When The Body Languishes The Soul Soars
As Milton's blindness enabled him to peer into ghostly realms that he had never previously explored, so, as in Bunyan's case, the incarceration of Defoe's body proved the emancipation of his mind. He brooded in solitude, and it was in the course of that silent and reflective process that the idea of his "Review" occurred to him. It was in prison, too, that he first conceived of "Robinson Crusoe." It was essentially a journalist's conception. Our literature is fairly rich in tales of shipwreck; yet no such story ever written has seriously challenged the supremacy of Defoe's masterpiece. And, when we ask ourselves for an explanation of his peerless achievement, we are startled by the discovery that whilst others, as novelists, have written of life on a desert island, Defoe approached the same task in the spirit of the journalist.

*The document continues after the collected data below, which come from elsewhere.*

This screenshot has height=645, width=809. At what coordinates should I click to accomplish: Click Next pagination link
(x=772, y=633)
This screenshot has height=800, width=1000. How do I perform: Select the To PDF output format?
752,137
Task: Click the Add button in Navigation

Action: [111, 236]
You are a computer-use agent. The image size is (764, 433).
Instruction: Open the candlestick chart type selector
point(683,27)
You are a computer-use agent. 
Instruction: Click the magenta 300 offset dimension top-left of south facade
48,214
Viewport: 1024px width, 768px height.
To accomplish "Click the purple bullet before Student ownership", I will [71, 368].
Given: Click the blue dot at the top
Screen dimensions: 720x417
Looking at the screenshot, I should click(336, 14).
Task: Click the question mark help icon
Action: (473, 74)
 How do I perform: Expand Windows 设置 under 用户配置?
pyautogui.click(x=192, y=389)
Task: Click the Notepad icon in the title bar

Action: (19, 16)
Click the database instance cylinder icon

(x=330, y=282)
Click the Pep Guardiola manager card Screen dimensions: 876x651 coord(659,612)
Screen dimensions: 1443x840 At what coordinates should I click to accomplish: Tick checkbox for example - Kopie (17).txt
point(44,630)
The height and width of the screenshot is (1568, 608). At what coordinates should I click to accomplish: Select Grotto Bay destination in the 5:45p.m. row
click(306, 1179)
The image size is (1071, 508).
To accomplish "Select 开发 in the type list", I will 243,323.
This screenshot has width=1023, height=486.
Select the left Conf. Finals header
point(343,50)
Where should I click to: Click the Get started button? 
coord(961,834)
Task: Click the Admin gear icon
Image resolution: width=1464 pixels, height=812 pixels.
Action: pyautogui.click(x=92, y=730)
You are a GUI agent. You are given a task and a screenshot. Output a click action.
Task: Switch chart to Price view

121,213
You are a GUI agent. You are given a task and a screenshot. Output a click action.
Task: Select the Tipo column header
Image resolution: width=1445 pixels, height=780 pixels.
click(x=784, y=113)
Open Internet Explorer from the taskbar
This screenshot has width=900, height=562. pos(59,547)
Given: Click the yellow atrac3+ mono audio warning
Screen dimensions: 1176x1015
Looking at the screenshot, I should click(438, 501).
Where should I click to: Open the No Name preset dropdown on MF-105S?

In all other romances of maritime adventure, we pass from one set of sensational circumstances to another. In "Robinson Crusoe" we have no such exciting transitions. There is scarcely one page in the book that can be called thrilling. Even the shipwreck itself is not dramatically depicted. "Why," asks Dr. A. Compton Rickett, in his "History of English Literature," "why do boys take "Robinson Crusoe" so warmly to their hearts? It is because, in a journalistic way, Defoe is always giving us the small details; he tells us the very things that a boy is curious to know. He explains how many biscuits Crusoe ate, how he built his raft, and what the parrot talked about." Just once, in the episode of the footprint on the sand, he perpetuates a denouement of the kind so dear to the hearts of such thrill-makers as Charles Reade. For one brief and hectic moment Defoe became a real full-blooded novelist; but he seems ashamed of the lapse, hangs his head in contrition and never attempted anything of the kind again.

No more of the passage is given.